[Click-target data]
====

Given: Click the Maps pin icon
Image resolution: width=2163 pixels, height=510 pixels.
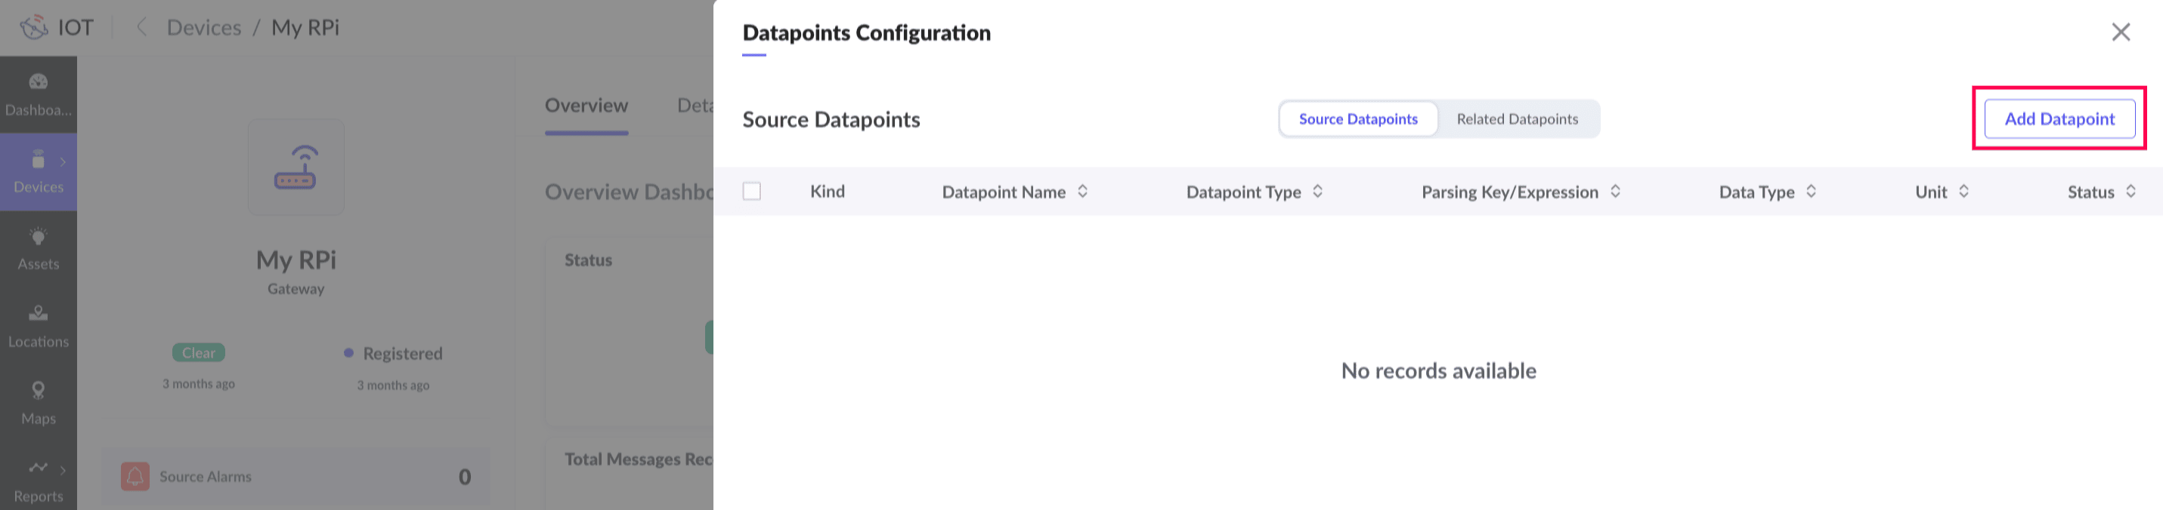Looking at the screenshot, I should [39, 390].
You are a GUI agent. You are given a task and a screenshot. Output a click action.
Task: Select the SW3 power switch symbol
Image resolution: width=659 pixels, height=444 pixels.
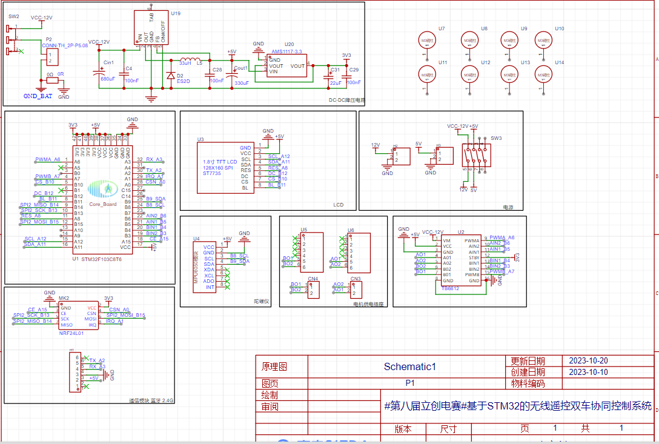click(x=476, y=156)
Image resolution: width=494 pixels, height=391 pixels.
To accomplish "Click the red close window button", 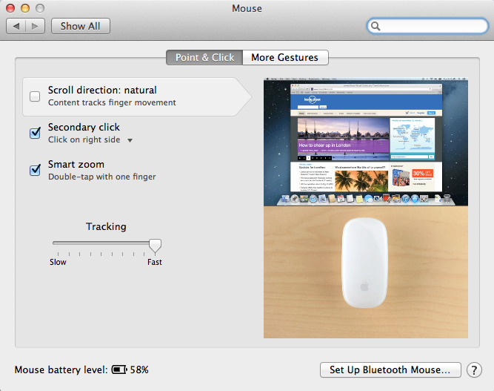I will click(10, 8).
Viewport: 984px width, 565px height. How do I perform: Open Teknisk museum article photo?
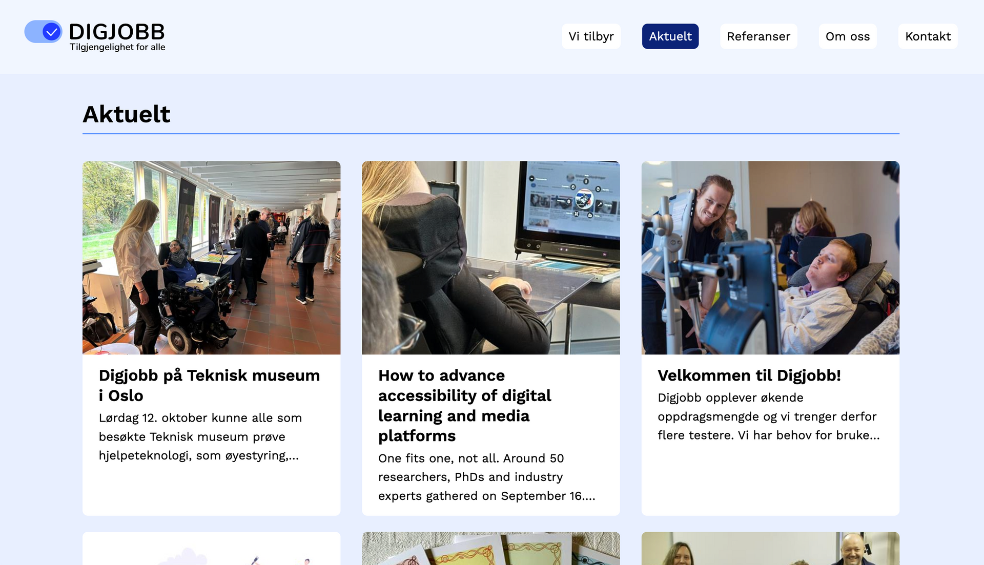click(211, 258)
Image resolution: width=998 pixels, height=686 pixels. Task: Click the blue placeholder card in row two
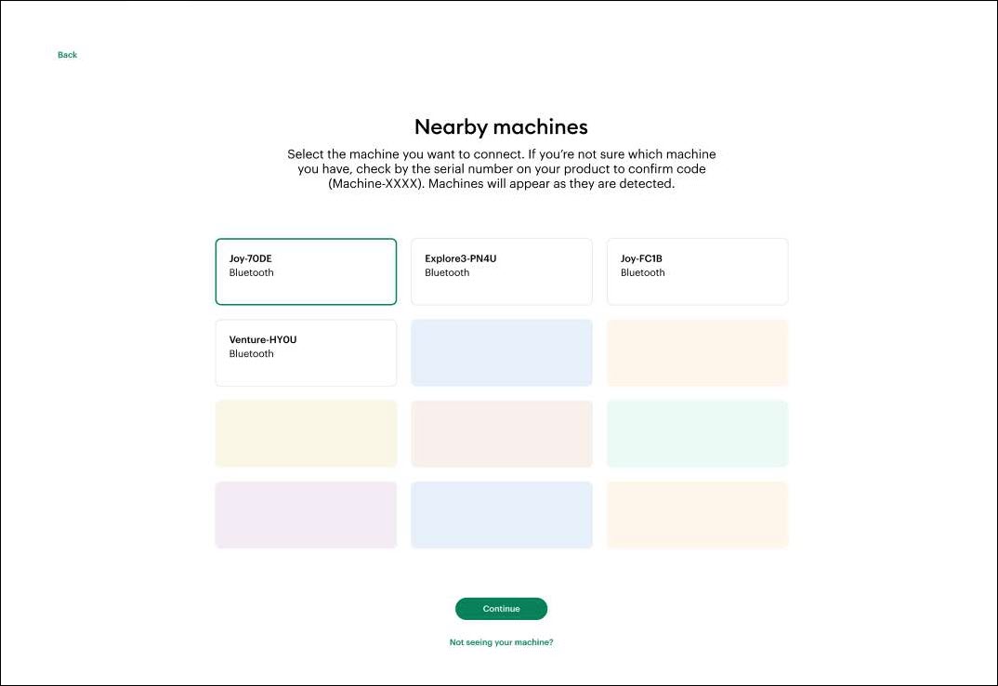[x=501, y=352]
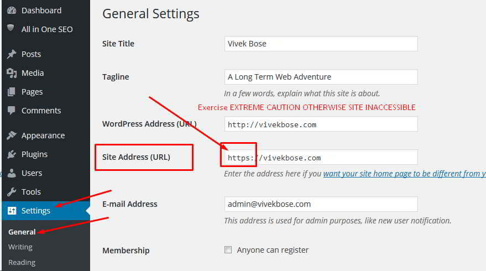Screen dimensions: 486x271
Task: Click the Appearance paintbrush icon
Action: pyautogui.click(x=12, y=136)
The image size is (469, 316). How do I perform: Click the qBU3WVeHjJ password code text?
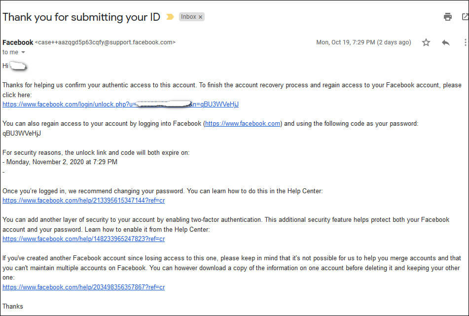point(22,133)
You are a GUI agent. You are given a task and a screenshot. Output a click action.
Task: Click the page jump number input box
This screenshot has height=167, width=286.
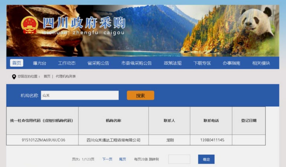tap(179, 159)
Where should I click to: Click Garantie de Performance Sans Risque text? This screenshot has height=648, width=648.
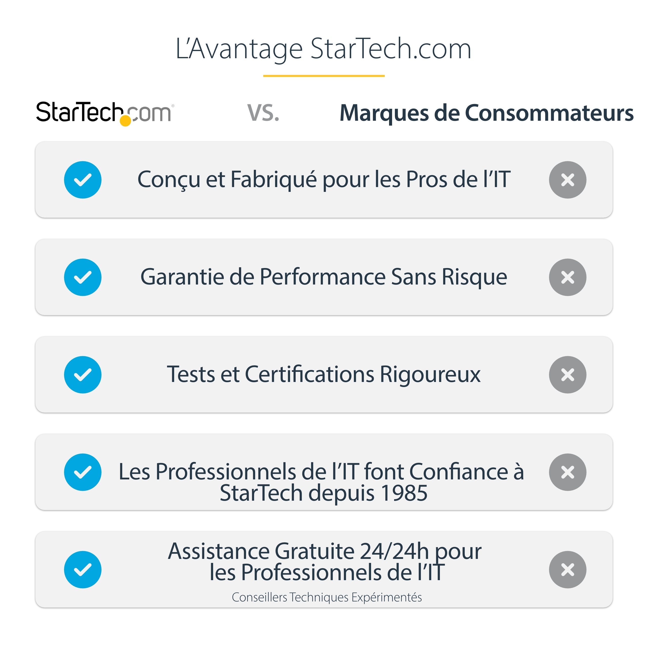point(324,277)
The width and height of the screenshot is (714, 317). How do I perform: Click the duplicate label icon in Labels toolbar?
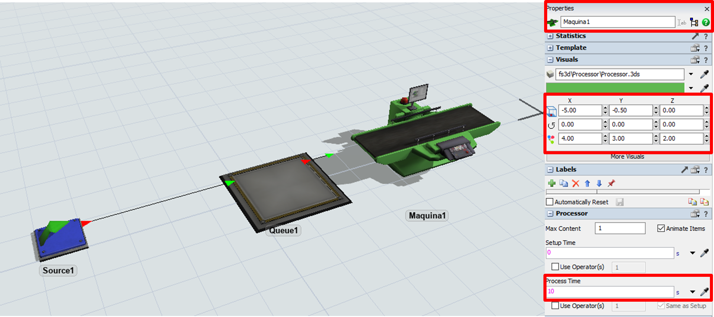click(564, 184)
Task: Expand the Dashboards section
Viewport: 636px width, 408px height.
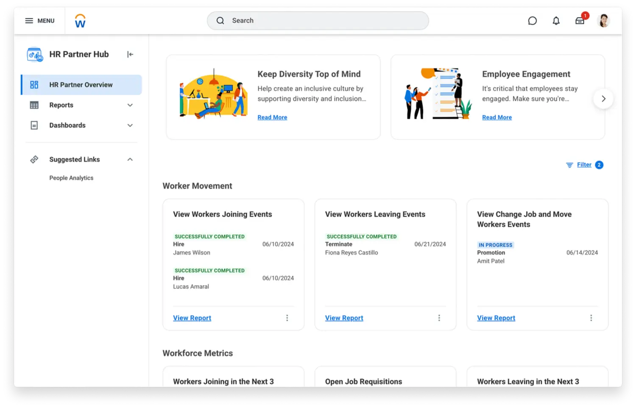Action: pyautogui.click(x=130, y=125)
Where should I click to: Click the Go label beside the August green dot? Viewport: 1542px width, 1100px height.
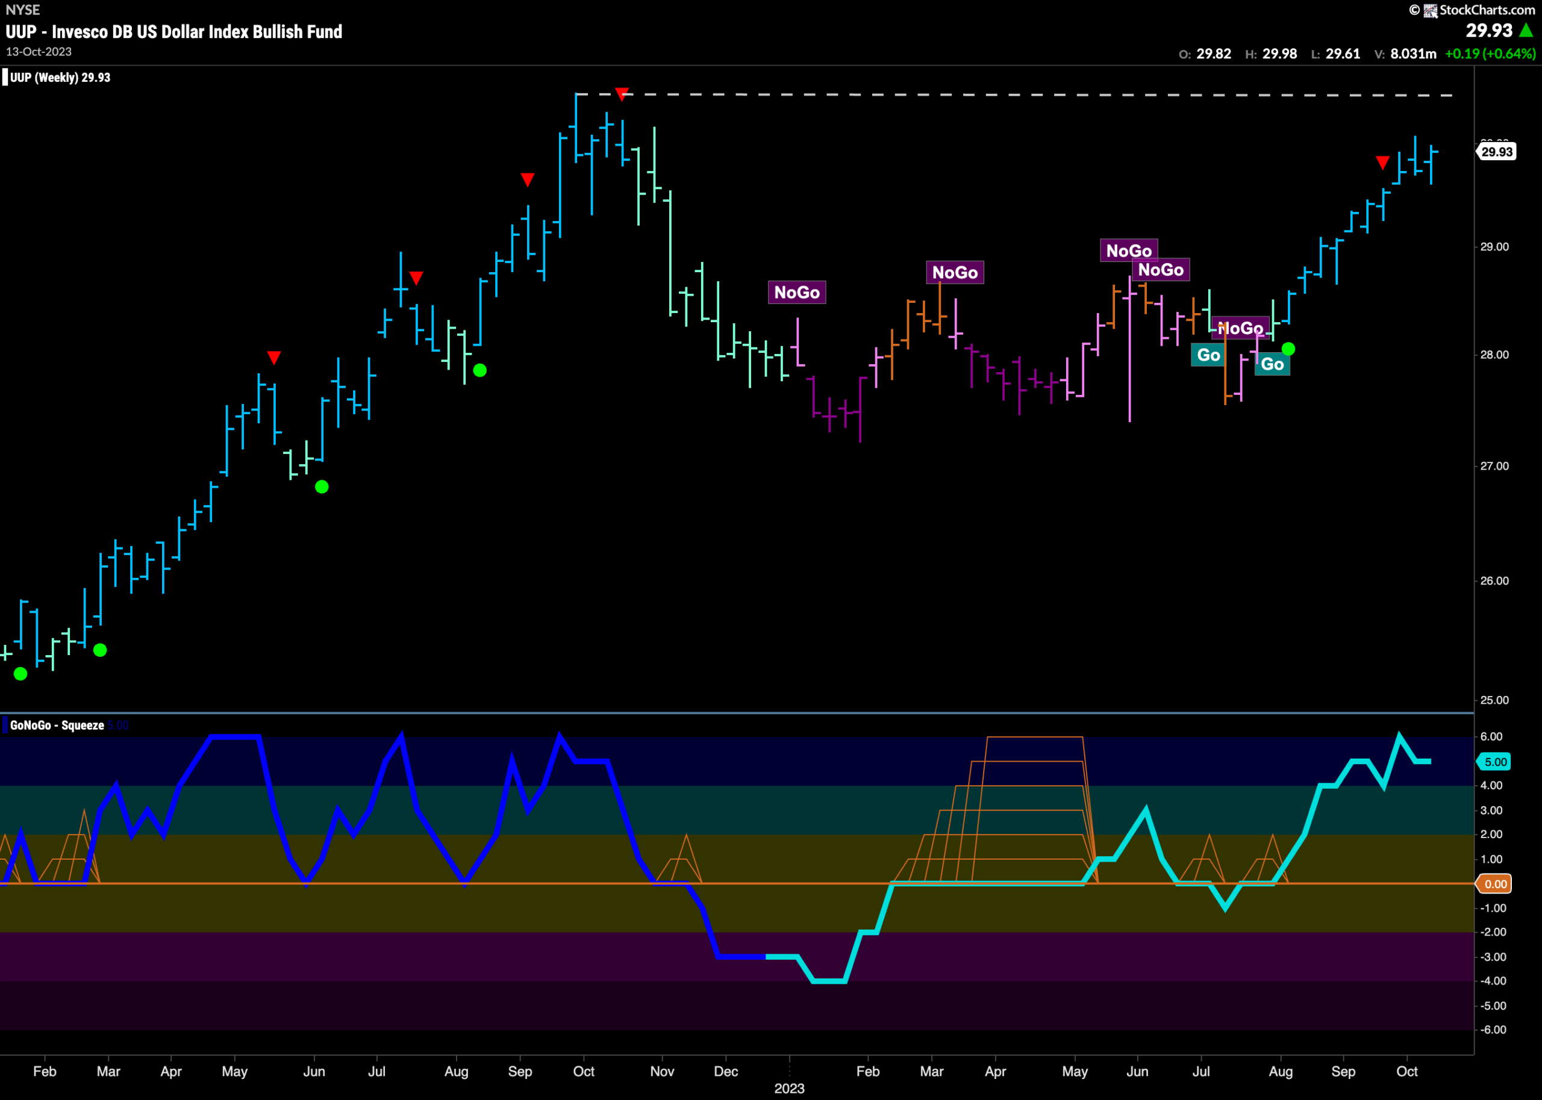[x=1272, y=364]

====

> _Directive_
Convert the stretch from the line containing "The image size" through the end of the listing into a JSON list of strings, one string per line and with blank lines omitted. Leave the pictures out of the result.

> _Full response_
[
  "The image size is (469, 316). How do I perform: Click the qBU3WVeHjJ password code text?",
  "point(22,133)",
  "You are a GUI agent. You are given a task and a screenshot. Output a click action.",
  "Task: Click the page jump number input box",
  "This screenshot has height=167, width=286.",
  "tap(179, 159)",
  "Where should I click to: Click Garantie de Performance Sans Risque text? This screenshot has height=648, width=648.",
  "point(324,277)",
  "The width and height of the screenshot is (714, 317). How do I perform: Click the duplicate label icon in Labels toolbar?",
  "click(564, 184)",
  "Task: Expand the Dashboards section",
  "Viewport: 636px width, 408px height.",
  "Action: pyautogui.click(x=130, y=125)",
  "Where should I click to: Click the Go label beside the August green dot? Viewport: 1542px width, 1100px height.",
  "[x=1272, y=364]"
]